> _Selected passage_
[Mesa-dev] [Intel-gfx] gitlab.fd.o financial situation and impact on services

Fri Feb 28 10:10:17 UTC 2020

On Fri, 2020-02-28 at 10:47 +0100, Daniel Vetter wrote:
> On Fri, Feb 28, 2020 at 10:29 AM Erik Faye-Lund
> <erik.faye-lund at collabora.com> wrote:
> > On Fri, 2020-02-28 at 13:37 +1000, Dave Airlie wrote:
> > > On Fri, 28 Feb 2020 at 07:27, Daniel Vetter <
> > > daniel.vetter at ffwll.ch>
> > > wrote:
> > > > Hi all,
> > > > 
> > > > You might have read the short take in the X.org board meeting
> > > > minutes
> > > > already, here's the long version.
> > > > 
> > > > The good news: gitlab.fd.o has become very popular with our
> > > > communities, and is used extensively. This especially includes
> > > > all
> > > > the
> > > > CI integration. Modern development process and tooling, yay!

> _Problems to work on_
1. Translate this sentence from the mailing list thread about gitlab.fd.o's finances into Spanish: "The good news: gitlab.fd.o has become very popular with our communities, and is used extensively."
2. In the gitlab.fd.o finances thread, where might readers have already seen the short take on the situation?
3. Write the next part of the gitlab.fd.o finances email, starting after its final sentence.
The material that follows comes from a separate source.

> _Data lines_
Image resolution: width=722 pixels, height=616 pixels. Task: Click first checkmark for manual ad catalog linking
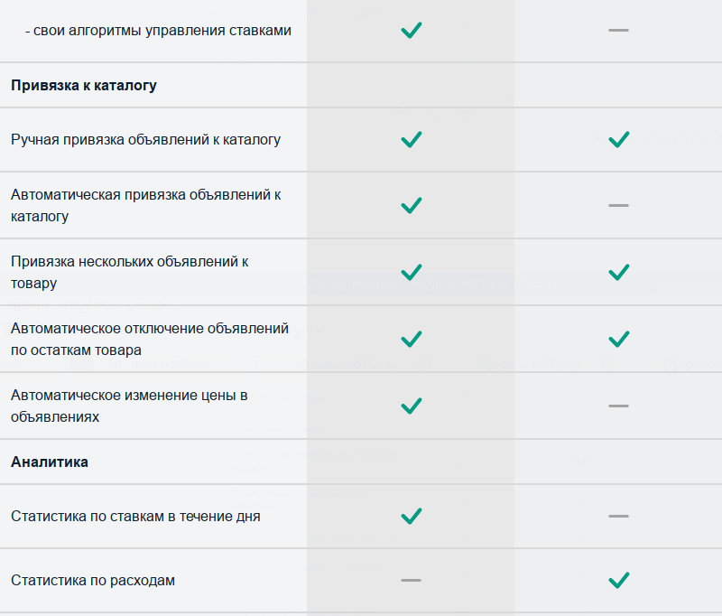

> _Answers below_
1. La buena noticia: gitlab.fd.o se ha vuelto muy popular en nuestras comunidades y se usa ampliamente.

2. In the X.org board meeting minutes.

3.
> > > > 
> > > > The bad news: The cost in growth has also been tremendous, and
> > > > it's
> > > > breaking our bank account. With reasonable estimates for
> > > > continued
> > > > growth we're expecting hosting expenses totalling 75k USD this
> > > > year,
> > > > and 90k USD next year. With the current sponsors we've set up
> > > > we
> > > > can't
> > > > sustain that. We estimate that hosting expenses for gitlab.fd.o
> > > > without any of the CI features enabled would total 30k USD,
> > > > which
> > > > is
> > > > within X.org's ability to support through various sponsorships,
> > > > mostly
> > > > through XDC.
> > > > 
> > > > Note that X.org does no longer sponsor any CI runners
> > > > themselves,
> > > > we've stopped that. The huge additional expenses are all just
> > > > in
> > > > storing and serving build artifacts and images to outside CI
> > > > runners
> > > > sponsored by various companies. A related topic is that with
> > > > the
> > > > growth in fd.o it's becoming infeasible to maintain it all on
> > > > volunteer admin time. X.org is therefore also looking for admin
> > > > sponsorship, at least medium term.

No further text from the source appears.